Webauthn-rs

Webauthn是一种基于硬件的现代身份验证方法，包括一个具有身份验证器的用户、与设备交互的浏览器或客户端，以及能够生成挑战并验证身份验证器有效性的服务器。

用户可以通过注册过程将他们的令牌注册到他们的账户中，然后可以使用该令牌进行登录，该令牌执行密码学身份验证。

这个库旨在提供有用的功能和框架，允许您将webauthn集成到Rust Web服务器中。这意味着该库实现了Webauthn/FIDO2工作流程中的信任方组件。我们提供了模板和示例javascript和wasm绑定来演示浏览器交互。

行为准则

查看我们的 行为准则

区块链支持策略

本项目不支持也不将支持任何与区块链相关的用例。我们不会接受来自将区块链、加密货币、NFT或所谓“Web 3.0技术”作为主要业务的组织（或其员工）的问题。此声明不影响根据项目的开源许可证授予的权利和义务。
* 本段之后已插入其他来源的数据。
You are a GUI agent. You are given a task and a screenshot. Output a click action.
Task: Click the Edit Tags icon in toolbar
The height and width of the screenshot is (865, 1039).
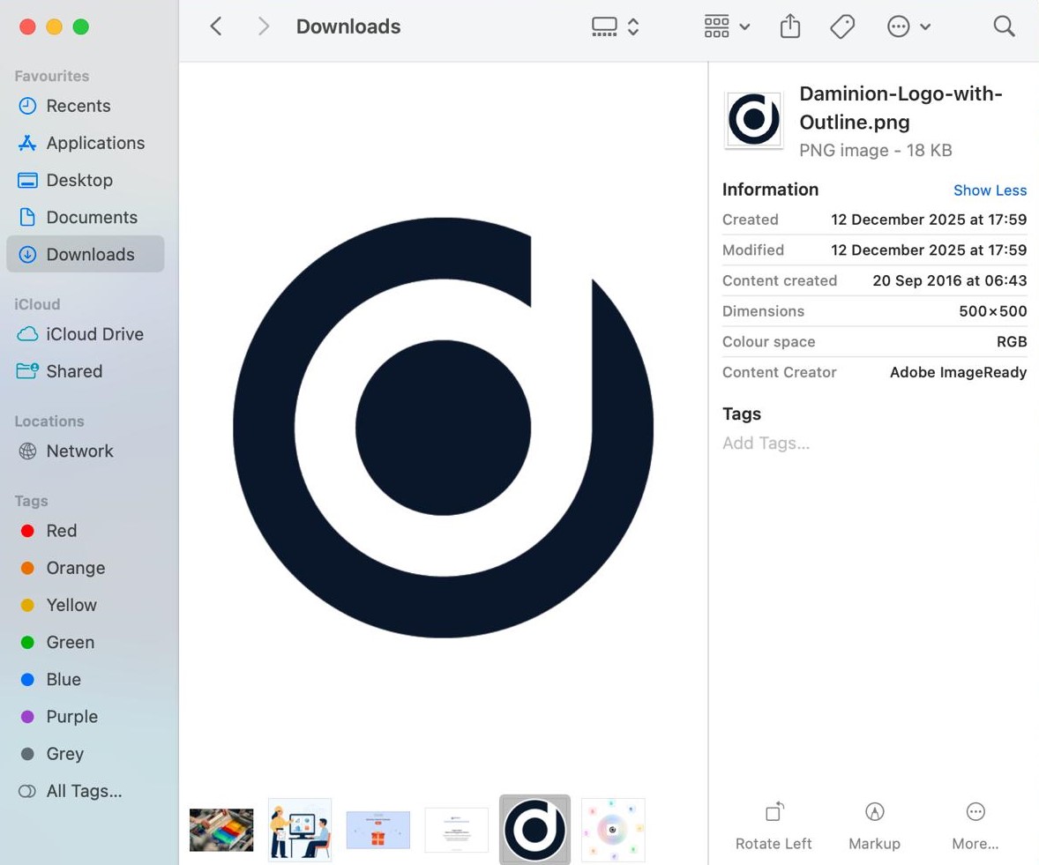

如果您对这份声明的范围和它是否影响您有进一步的疑问，请发送邮件至webauthn at firstyear.id.au

文档

这个库由多个主要部分组成。

一个安全、以用例驱动的API，定义在 Webauthn-RS

定义在 Webauthn-Core-RS 的低级、协议级交互

定义在 Webauthn-RS-proto 的协议绑定

FIDO MDS（身份验证器透明度）解析器 FIDO-MDS

我们强烈推荐您使用安全的API，因为Webauthn有很多尖锐的边缘和容易出错的方式！

演示

您可以通过我们的演示网站测试这个库

或者您可以使用以下命令在本地自行运行演示：

cd compat_tester/webauthn-rs-demo
cargo run

关于演示网站的额外配置选项

cargo run -- --help

已知支持的密钥/硬件

我们已经对各种密钥和设备进行了广泛测试，不仅限于以下：

• Yubico 5c / 5ci / FIPS / Bio
• TouchID / FaceID (iPhone, iPad, MacBook Pro)
• Android
• Windows Hello (TPM)
• 软令牌

如果您的密钥/浏览器组合不起作用（通常是因为缺少加密例程），请进行兼容性测试，然后提交一个问题，以便我们解决问题！

已知的损坏的密钥/硬件

• Pixel 3a / Pixel 4 + Chrome - 不发送正确的证明证书，并忽略请求的算法。尚未解决。
• 带有较旧TPM的Windows Hello - 通常在证明中使用RSA-SHA1签名，这可能会允许凭证泄露/伪造。

标准合规性

这个库已经仔细实现，遵循w3c标准Webauthn 3+处理，以确保安全且正确的行为。我们支持大多数主要扩展和密钥类型，但我们不声称符合标准，因为我们

• 在库中强制执行了额外的约束，这超出了标准提供的安全保证。
• 我们不支持某些晦涩的选项。
• 我们不支持所有加密原语类型（仅限于安全的类型）。
• Webauthn中宣传的许多功能在现实世界中无法正常工作。

这个库已经通过了SUSE产品安全进行的安全审计。欢迎进行其他安全审查！